Long before those dozy earplugs appeared upon the scene, my comedic desires were pleasantly assuaged by stories about sentient hamsters that lived in a parallel universe to our own. Hence the Hamster-Sapiens series of e-books.
On this particular occasion I have made the bold decision to foist upon you an extract from the first in the series – that being The Where House, which, I’m sure, you are aware is available via the book covers on the sidebar to your right (or below, somewhere, if you’re on a tablet or some such).
Had Boney not transferred responsibility from himself to Colin, then it’s certain that he would have been wringing his paws in indecision at this – very probably until they physically bled. As it was, he made a cup of tea in a feeble attempt to avoid the situation.
For a few precious seconds it appeared that his simple ruse would work: Colin had returned to the sod-ball game, and Lionel appeared to be so deep in thought, that Boney grew concerned that he’d fallen into a waking coma – or at least a hamstery fugue – neither of which could be described as ‘desirable’.
His fears were assuaged when the youngster mindlessly accepted the steaming hot beverage from his almost fur-less paw.

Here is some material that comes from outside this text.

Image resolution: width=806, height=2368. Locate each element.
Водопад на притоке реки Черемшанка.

“Mucho gracias.” Lionel mumbled.
“De nada.” A relieved Boney replied.
‘Was the lad off on one of his out-of-body experiences that he’d once carelessly mentioned whilst they dug over the runner bean plot one frosty morning?’ He wondered. ‘Or was he suffering from a multiple personality disorder? This was not the first time that he’d spoken in Español. But then he remembered that Lionel’s parents hadn’t been amongst the richest rodents in town, and it was altogether probable that they took their annual holidays in sunny Bunnidorm, where they could purchase cheap beer, and as many ‘illicit’ computer games from dodgy-looking jerboas from Sandy Desert Land, for a mere paw-full of Rodentos. Naturally las instrucciones would be in Spanish. Yes it all made sense once you thought about it carefully enough’, he concluded whilst nodding his head knowingly.
Then Lionel took a sip of the steaming-hot tea. If it hadn’t been wet it would have set his bifurcated lips aflame.

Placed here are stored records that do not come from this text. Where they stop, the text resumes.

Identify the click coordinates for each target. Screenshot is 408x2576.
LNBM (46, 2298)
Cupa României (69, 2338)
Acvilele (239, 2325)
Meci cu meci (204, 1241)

“By the Great Angler’s Enormous Tit,” he bellowed, “that’s certainly cleared out both my sinuses and my cobwebbed mind!”
He then went on to explain that he’d been deep in thought. But before he could actually explain anything at all, Boney interrupted…
“It’s about the pretty lass, aint it, son?” he said – which surprised both Lionel and Boney because he was so rarely this insightful.
“Yes it is.” Lionel replied. “And it’s all to do with that day, long ago, when I arrived here.”
“Nose-surfing on an ocean of filth, I seem to recall.” Colin piped up during a break in the game for TV advertising and a desperately needed lavatory break for the players.
“That’s right.” Lionel turned to his android colleague, “And who was it that caused me to slip and fall into that vile ocean swell of slurry?”
Boney had no idea where Lionel was going with this train of thought, but he figured it best to humour the youngster, “A tractor driver, weren’t it?”
Lionel smiled. “And what happened to said tractor driver?” he inquired metaphorically.
Boney recognised the inquiry as being metaphorical because Lionel answered his own question before there was time to so much as suck a lower lip in contemplation, “He was taken to Chunderford General Hospital!”
This last point was obviously very important; but it was still early in the day, and not all of Boney’s neurons were facing the right way when they fired.
“Hmm,” he said, “nasty business. Nasty, nasty business.”
“Would that be his perforated scrotum that you’re talking about there?” inquired Colin.
“Indeed it would.” Lionel turned his attention back to Boney. “And whose teeth left those deep, painful, incisions?”
This final question stumped both flesh and blood, and non-flesh and blood hamsters alike.
Eventually Boney mumbled, “Well it was Fanangy, weren’t it? But ‘ow can that be? She was with us the ‘ole time. But she wouldn’t lie about somethin’ as important as biting down viciously on some poor unfortunate tractor driver’s ball-bag: That’s a pretty major to-do, that is. Grievous Bodily Harm at least. What d’ya reckon the answer to this conundrum is?”
“Time travel!” Lionel blurted the words more loudly than he intended to.